1 & 1/2 cups whole oat groats or steel cut oats, soaked
1/2 apple, peeled & chopped
2 TBSP pure maple syrup (or liquid stevia to taste)
2 TBSP water
1/2 tsp cinnamon
1/2 tsp pure vanilla extract
1/4 tsp pure salt
1/2 cup milk of choice
extra chopped apple (optional)
raisins (optional)

  • Soak oats in water overnight (8 – 12 hours).
  • In the morning, drain oats & add the first 7 ingredients to a food processor (down to & including the salt).
  • Process until smooth (or smooth-ish), stopping occasionally to scrape down the sides of work bowl.
  • Serve with milk, extra chopped apple & raisins if using.

Serves 3.



~ Adapted from “Raw Food Made Easy.”

~ This is like apple pie for breakfast! So easy & good.

~  FYI – most oats are not raw, as they’re either toasted, roasted, and/or steamed after harvest to extend shelf life. That said, they’re still quite nutritious with lots of fiber, vitamins, and minerals. However, if you prefer truly raw oats, here are 3 sources I know of:

~  If using whole oat groats (as opposed to steel cut), you may need a double soak if the consistency turns out too chewy for you (the groats may need more soak time to soften enough for your taste preference).  In this case, soak for 8 – 12 hours, drain, add fresh water & soak for an additional 8 – 12 hours.  For instance, if you’re planning to have this on Sunday morning, place the groats in water anywhere between 8 am & noon on Saturday.  At about 8 pm Saturday night, drain, add fresh water & let soak overnight.  In the morning, drain & continue w/ the recipe.

~ Use about double or triple the amount of water (compared to oats). You’ll need one of those fine mesh strainers to drain the oats or they’ll slip through the holes in a regular colander.
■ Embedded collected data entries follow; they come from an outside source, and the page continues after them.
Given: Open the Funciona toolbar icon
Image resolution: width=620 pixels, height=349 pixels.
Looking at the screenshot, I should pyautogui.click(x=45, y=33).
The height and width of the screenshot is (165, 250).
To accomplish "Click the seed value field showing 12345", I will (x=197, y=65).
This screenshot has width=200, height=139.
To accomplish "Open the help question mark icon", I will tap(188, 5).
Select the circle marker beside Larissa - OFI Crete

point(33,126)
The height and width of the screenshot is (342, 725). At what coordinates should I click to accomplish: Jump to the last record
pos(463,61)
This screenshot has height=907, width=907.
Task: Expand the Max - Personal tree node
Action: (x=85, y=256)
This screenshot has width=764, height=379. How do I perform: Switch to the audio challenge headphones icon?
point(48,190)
~ If using liquid stevia, don’t combine it with the other ingredients. Once you serve the oatmeal, each individual can stir in as many drops as they want (about 6 drops per serving should do it).

For those with various food restrictions, this recipe falls into the following categories:

Dairy Free, Gluten Free, Egg Free, Nut Free, Sugar Free, Vegan, Raw, Grain Free 

If eating dairy free, use coconut milk or another non-dairy option. If eating gluten free, use certified gluten free oats and choose your vanilla carefully.  If eating strictly raw, be sure to use truly raw oat groats, whole vanilla bean, some type of raw milk, and raw honey instead of maple syrup.  If avoiding sugar, use stevia or lakanto as the sweetener.